Monday, July 2, 2012

Can We Guarantee Jobs?



WHEN A GALLUP POLL IN JUNE, 1968, ASKED PEOPLE whether they favored a guaranteed income for everybody, whether they were willing to work or not, only 36 per cent said yes and 58 per cent were opposed. When the pollsters asked the same people whether the government ought to “guarantee enough work so that each family that has an employable wage earner would be guaranteed enough work each week to give him a wage of about $60 a week or $3,200 a year,” 78 per cent answered yes. Only 18 per cent were opposed.

Yet the plausible notion that the government should become the “employer of last resort” would prove as unsound in practice as the guaranteed income without any work attached.

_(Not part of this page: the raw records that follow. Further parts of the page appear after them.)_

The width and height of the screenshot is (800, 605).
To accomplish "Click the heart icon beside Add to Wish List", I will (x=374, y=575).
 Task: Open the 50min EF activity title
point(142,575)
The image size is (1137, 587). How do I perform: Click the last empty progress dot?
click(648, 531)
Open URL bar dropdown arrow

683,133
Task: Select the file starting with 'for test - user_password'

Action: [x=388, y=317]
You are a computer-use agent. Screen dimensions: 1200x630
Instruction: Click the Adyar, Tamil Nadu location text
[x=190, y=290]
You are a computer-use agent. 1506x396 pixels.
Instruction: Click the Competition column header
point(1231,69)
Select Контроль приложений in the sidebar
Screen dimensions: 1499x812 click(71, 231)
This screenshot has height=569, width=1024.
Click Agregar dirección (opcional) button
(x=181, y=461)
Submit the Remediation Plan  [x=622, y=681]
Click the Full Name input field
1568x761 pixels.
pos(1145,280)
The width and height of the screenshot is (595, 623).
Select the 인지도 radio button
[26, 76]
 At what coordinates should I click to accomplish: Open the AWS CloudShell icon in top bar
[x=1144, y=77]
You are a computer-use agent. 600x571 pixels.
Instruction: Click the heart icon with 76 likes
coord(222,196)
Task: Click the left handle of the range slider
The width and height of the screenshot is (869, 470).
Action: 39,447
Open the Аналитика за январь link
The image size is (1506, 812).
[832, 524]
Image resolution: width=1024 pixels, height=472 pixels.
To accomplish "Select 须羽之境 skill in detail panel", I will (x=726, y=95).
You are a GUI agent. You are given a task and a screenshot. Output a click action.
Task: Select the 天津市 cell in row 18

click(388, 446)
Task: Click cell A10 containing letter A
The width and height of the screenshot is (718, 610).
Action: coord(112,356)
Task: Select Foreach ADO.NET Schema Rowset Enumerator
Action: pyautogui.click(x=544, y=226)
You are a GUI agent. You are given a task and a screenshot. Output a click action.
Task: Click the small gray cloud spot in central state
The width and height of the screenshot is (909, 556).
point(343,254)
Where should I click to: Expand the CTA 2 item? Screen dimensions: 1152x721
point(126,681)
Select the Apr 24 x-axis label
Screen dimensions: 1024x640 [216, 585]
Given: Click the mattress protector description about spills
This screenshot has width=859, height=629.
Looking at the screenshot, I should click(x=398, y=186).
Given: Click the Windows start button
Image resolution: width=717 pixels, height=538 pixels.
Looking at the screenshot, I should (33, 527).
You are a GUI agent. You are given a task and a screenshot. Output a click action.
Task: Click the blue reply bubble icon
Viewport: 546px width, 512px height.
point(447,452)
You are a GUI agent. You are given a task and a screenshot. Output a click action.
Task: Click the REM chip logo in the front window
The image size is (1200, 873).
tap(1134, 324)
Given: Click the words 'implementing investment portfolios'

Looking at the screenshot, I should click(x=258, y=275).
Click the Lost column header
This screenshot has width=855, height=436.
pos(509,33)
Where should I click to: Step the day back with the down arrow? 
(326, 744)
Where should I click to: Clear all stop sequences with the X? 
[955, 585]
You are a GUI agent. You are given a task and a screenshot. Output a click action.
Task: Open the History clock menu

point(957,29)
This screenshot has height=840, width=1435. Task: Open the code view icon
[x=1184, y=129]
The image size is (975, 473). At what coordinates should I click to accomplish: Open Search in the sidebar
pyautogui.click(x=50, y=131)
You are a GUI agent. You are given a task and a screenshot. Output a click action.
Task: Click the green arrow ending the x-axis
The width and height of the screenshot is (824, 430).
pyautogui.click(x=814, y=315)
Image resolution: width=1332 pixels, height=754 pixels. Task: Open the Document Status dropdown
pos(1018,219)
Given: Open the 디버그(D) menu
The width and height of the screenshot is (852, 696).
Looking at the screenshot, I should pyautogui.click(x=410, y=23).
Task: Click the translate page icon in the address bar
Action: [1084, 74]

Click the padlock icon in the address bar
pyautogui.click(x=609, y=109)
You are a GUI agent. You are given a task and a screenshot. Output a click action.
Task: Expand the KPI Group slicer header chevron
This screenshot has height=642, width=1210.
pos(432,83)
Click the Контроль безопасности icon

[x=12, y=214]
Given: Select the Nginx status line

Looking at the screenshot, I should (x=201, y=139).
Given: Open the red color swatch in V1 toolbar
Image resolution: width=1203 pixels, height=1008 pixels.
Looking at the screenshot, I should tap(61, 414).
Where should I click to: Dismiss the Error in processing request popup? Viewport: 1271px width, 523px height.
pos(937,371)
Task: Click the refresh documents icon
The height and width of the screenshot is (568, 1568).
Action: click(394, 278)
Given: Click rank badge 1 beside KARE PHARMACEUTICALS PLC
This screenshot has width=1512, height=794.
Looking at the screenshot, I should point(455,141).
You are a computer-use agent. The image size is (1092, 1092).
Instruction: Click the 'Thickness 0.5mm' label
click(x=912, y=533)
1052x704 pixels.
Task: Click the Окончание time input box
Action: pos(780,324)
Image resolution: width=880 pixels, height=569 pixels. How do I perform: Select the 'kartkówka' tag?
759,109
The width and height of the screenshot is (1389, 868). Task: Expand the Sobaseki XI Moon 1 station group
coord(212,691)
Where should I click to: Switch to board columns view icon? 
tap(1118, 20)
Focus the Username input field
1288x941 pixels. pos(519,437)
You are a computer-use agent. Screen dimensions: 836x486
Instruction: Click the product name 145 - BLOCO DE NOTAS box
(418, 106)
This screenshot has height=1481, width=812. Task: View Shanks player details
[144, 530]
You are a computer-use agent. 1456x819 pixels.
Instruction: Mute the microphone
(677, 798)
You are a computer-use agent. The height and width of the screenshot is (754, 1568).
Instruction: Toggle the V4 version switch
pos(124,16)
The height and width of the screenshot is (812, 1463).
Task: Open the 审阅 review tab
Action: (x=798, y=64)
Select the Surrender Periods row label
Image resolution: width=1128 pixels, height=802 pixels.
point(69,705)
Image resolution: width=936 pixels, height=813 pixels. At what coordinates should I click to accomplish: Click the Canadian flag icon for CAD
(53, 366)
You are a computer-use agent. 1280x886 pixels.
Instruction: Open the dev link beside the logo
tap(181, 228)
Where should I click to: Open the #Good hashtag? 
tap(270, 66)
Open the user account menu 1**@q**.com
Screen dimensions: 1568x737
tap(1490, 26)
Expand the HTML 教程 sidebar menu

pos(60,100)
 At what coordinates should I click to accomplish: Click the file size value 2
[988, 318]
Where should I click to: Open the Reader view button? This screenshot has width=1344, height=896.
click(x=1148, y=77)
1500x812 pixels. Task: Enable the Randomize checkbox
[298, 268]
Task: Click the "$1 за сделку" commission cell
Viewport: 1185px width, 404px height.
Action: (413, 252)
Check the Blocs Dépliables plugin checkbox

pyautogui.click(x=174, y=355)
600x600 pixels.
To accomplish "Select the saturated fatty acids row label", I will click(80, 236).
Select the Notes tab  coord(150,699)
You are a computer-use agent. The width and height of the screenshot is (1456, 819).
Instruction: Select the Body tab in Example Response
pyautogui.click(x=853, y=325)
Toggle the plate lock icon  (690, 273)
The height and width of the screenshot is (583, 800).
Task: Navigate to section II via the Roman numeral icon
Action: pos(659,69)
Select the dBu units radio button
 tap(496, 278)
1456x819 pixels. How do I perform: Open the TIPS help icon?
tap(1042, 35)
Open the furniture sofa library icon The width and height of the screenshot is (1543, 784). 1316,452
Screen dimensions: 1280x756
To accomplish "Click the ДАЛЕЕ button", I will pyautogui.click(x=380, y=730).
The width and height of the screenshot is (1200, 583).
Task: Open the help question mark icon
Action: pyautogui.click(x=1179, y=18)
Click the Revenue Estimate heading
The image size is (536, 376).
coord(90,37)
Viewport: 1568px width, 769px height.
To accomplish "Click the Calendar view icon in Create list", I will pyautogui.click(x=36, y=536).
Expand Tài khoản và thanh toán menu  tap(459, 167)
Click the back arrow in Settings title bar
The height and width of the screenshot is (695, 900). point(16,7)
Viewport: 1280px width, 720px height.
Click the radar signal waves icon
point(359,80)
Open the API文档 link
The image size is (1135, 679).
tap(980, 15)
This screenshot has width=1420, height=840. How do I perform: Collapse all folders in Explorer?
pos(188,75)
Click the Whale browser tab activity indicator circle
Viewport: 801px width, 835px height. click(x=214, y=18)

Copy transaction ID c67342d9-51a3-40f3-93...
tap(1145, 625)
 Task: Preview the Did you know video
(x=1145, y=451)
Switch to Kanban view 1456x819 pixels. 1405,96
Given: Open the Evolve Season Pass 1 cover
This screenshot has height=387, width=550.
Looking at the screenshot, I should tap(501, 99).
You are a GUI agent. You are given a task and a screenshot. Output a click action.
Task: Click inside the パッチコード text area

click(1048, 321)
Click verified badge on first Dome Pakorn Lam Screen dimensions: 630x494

The politicians in power could certainly not afford to be accused of offering even harder jobs or worse conditions than the poorest private employers. Therefore they would have to supply easier jobs and much better conditions, and would probably attract many workers out of existing private marginal jobs into the government-made jobs. For most of those whom the plan would affect, the government would in fact become the employer of first resort.

There is already a demand for workers for the jobs that need to be done, and for which employers are willing and able to pay the legal minimum wage. The government would therefore either have to invent jobs that do not need to be done, or at least are not worth having done at the minimum wage.

The invented jobs, moreover, would have to be where the jobless were. The government could not announce that there were plenty of guaranteed jobs in the forests of Alaska for the slum dwellers of New York City—unless it also provided guaranteed transportation for the workers, their families and their furniture, and guaranteed their housing, supermarkets, schools and other living conditions.
Under such a program it is obvious that most of the made work would be pointless and useless, and most of the made jobs needless and phony.

That is not the end. Suppose the workers with guaranteed jobs were incapable of learning to perform them, or created far more spoilage than useable production? Suppose they habitually showed up an hour or two late, or took three hours for lunch, or came in only to collect their pay, or ignored all instructions, or were unruly, or committed acts of sabotage and vandalism, or kicked the boss downstairs? Their jobs would be guaranteed, wouldn’t they?

Anyone who thinks I am imagining problems need merely read the details of the riot of 1,500 youngsters outside New York’s City Hall on July 10, 1968. They were protesting cutbacks in the city’s projected summer job program. I quote the account in the New York Times:
Some of the youngsters (most of them teen-agers from the city’s white, Negro and Puerto Rican poverty areas) smashed six automobiles parked outside City Hall, hurled rocks, bottles and broken glass at the police and looted frankfurter wagons and newsstands in the area. At the height of the disturbance, bands of youngsters fanned out from City Hall Park, smashed several windows in the nearby Woolworth Building and knocked down and robbed a 50-year-old woman.

These tactics were rewarded handsomely. The very next day Mayor John Lindsay announced that the city would appropriate $5 million for more summer jobs. Before that he had repeatedly asserted that no city money was available for such jobs.

All this doesn’t mean that the problem of providing more real jobs for the unskilled and for teen-agers is insoluble. As some eminent economists have already pointed out, the most important step would be to repeal the existing Federal minimum wage law.